Capital New York Snags Yahoo's Joe Pompeo In Mini Hiring Spree

New York Media Startup Gets Big Investment, Hires Reporters

NEW YORK -- Capital New York, a website that promises to show readers “how New York works,” will soon have several more reporters working for it.

Launched in June 2010 by ex-New York Observer editors Tom McGeveran and Josh Benson, the site just received a $1.7 million investment that'll help beef up its coverage of city politics, media and culture -- all staples of the salmon-colored weekly paper they once called home.

Capital has just hired Joe Pompeo, a media reporter for Yahoo! News who previously worked at The Observer and Business Insider. McGeveran told The Huffington Post that Pompeo will be covering New York media, which he described as "a more specific beat than it sounds like.”

The beat, he said, won’t just cover national figures who may live in New York; it will really zero in on the local media scene. McGeveran rattled off several areas of interest, including the battle between the Greater New York section of the Wall Street Journal and the metro reporters at the New York Times, the tabloid wars, alternative press, network TV news affiliates, and 24-hour network NY1. (McGeveran already sizes up the Daily News and New York Post front pages each morning at Capital, a feature started over at The Observer.)
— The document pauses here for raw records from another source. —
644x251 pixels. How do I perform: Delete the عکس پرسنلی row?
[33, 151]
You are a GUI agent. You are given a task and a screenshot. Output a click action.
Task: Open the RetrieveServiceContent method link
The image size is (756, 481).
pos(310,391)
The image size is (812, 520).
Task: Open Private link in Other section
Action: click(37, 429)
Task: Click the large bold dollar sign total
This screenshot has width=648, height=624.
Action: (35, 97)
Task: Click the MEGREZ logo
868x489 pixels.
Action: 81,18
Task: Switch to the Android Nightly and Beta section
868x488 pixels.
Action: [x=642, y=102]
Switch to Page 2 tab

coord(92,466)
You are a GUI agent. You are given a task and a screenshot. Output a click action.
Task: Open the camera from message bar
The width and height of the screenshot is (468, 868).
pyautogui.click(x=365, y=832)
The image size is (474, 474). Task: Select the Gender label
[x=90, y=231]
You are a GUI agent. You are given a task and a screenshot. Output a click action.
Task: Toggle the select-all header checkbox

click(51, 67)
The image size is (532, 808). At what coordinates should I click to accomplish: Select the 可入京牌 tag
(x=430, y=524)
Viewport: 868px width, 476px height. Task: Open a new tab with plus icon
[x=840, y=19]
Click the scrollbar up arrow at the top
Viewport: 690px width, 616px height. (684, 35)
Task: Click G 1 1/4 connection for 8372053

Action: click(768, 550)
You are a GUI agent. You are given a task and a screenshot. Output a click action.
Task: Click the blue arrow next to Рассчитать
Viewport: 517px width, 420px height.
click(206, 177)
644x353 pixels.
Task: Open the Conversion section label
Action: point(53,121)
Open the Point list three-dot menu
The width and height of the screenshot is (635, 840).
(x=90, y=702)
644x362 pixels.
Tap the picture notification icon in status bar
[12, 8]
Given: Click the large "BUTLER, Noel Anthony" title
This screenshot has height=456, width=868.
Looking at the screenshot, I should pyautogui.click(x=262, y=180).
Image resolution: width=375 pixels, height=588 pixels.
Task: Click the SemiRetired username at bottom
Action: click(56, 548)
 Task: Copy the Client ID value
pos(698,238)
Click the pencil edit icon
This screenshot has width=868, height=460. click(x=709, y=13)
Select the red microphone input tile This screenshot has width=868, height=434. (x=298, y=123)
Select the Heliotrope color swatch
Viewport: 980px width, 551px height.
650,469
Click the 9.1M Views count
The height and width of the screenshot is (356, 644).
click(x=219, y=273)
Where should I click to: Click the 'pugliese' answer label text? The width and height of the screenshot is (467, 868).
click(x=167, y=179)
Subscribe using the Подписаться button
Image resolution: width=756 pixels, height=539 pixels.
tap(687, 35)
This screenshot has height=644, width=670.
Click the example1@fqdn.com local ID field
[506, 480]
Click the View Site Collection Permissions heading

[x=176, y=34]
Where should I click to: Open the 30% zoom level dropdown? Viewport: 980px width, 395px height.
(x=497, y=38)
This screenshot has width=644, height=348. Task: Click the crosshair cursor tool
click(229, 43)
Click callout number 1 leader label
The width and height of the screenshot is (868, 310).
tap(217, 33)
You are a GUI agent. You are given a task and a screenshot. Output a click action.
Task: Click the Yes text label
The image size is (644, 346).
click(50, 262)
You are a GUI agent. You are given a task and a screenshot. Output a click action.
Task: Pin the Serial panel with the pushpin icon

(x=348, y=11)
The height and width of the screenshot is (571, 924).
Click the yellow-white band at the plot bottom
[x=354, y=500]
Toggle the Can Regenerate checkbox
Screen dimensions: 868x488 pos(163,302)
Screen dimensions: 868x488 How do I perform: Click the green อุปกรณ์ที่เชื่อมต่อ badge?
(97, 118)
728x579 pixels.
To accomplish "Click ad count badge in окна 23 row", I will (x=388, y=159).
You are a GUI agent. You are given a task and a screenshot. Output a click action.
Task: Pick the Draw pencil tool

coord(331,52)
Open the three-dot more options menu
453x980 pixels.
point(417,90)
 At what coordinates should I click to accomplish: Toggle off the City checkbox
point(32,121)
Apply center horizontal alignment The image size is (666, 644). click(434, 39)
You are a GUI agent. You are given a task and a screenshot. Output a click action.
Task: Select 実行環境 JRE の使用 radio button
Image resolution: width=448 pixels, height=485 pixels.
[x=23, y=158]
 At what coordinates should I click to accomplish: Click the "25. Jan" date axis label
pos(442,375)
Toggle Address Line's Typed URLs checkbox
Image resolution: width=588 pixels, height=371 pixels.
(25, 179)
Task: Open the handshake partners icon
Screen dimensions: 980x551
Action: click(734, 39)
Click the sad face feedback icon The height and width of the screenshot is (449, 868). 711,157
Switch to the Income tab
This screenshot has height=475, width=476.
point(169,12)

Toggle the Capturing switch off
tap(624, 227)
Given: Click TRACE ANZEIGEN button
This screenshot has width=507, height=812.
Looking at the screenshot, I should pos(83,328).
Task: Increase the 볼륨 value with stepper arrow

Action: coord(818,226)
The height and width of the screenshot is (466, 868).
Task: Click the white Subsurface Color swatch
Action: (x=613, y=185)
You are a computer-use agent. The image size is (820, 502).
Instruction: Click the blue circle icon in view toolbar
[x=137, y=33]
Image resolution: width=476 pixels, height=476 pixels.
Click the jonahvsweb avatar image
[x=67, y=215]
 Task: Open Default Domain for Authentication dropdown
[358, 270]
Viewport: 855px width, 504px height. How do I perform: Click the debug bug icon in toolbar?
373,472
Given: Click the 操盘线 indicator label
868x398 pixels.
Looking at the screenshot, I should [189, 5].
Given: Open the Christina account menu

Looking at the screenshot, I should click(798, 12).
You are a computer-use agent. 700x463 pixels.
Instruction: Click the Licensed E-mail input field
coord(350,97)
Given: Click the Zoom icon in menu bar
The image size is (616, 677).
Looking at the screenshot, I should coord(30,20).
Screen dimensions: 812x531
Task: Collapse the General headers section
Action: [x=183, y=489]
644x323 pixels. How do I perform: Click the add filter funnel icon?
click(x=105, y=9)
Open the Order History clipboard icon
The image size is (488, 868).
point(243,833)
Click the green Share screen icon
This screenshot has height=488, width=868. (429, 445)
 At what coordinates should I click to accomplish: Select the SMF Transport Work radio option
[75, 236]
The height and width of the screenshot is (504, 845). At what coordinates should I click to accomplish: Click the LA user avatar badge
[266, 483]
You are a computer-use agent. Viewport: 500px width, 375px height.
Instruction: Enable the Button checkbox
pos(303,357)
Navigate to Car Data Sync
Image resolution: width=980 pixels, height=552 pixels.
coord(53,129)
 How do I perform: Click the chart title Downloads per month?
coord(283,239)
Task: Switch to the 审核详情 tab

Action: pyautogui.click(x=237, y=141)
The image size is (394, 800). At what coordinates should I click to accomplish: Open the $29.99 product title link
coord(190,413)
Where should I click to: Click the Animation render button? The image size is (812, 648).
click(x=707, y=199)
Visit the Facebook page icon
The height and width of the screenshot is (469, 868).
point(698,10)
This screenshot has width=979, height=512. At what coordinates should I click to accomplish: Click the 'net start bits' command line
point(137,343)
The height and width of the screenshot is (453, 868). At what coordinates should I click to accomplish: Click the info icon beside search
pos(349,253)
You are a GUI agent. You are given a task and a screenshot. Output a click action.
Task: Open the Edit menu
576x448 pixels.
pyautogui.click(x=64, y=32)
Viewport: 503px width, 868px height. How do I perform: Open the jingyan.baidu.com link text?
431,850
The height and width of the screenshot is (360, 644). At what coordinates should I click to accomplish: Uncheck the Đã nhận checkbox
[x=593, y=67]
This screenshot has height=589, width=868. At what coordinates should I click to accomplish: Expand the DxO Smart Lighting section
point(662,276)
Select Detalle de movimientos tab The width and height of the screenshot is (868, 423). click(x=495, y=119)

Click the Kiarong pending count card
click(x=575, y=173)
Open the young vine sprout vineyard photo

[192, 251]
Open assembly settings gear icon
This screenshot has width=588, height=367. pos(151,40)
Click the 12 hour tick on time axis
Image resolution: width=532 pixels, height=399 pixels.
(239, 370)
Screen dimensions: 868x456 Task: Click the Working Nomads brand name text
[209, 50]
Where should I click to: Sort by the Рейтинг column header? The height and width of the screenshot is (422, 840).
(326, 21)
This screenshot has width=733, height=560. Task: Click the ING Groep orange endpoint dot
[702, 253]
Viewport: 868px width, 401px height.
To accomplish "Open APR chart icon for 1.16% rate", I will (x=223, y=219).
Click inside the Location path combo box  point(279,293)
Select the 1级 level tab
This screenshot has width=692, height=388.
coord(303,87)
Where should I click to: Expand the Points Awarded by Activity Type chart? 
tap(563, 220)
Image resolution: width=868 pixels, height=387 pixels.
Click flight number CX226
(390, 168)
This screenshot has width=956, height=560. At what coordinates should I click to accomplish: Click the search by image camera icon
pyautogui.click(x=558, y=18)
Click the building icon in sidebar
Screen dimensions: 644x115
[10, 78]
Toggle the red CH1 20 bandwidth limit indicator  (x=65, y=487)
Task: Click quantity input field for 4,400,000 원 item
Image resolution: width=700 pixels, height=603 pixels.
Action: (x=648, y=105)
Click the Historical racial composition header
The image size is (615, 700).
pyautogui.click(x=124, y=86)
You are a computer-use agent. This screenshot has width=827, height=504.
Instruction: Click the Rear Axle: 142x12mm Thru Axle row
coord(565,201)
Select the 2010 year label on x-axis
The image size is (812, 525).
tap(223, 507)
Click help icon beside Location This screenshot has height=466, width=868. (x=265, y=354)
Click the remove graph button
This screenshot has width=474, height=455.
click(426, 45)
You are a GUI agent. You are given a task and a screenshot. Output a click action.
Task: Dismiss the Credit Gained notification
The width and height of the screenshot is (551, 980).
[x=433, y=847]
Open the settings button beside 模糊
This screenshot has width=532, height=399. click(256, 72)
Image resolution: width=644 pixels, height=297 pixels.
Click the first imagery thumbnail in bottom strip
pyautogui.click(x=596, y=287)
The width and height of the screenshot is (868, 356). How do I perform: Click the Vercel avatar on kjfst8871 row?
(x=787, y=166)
McGeveran pointed out that there's a void in hyper-local coverage of New York media -- a space once filled by late great columns like "NYTV" (The Observer ) and "Press Clips" (Village Voice). Yet McGeveran also said Pompeo will wade into more national (or even international) areas when relevant. There's clearly a local angle to the UK phone hacking scandal, for example, given the resignation of Dow Jones chief executive Les Hinton and lingering questions about whether any hacking took place on this side of the Atlantic.

News of Pompeo's hire comes on the heels of three new additions to Capital's staff yesterday: Azi Paybarah, Reid Pillifant, and Dana Rubinstein. All three journalists, along with Capital’s public editor Gillian Reagan, have previously worked at The Observer. McGeveran said that the latest hires can all break news -- thus adding more original scoops to the site's daily offerings -- as well as write deeply reported features and profiles. (Disclosure: I've worked with just about everyone mentioned so far: McGeveran, Benson and others at The Observer and Pompeo at Yahoo! News).

AdAge’s Edmund Lee, who profiled Capital a month after its launch, reported Monday that angel investor Adam Riggs led the $1.7 million funding round and will sit on the board along with McGeveren, Benson, and Curbed network founder Lockhart Steele. He also noted that ex-New York Times marketing executive Bianca Janosevic joined as president of the start-up in January.

Since launching the site, McGeveran said he and Benson looked as different models to support Capital -- such as going the non-profit route –- but said they wanted to try being self-sufficient. The founders are looking at a variety of revenue streams, from advertising to partnerships to events.

“As a result of looking for funding, and also boot-strapping it for a year or so, I think [we’ve] made a lot of people think twice about this notion that content is not something to invest in,” he said.

McGeveran doesn't consider Capital as competing against any single outlet. Going forward, he anticipates “a little bit of a content boom coming” in New York and contends that the city can “support a lot of loud, booming voices.”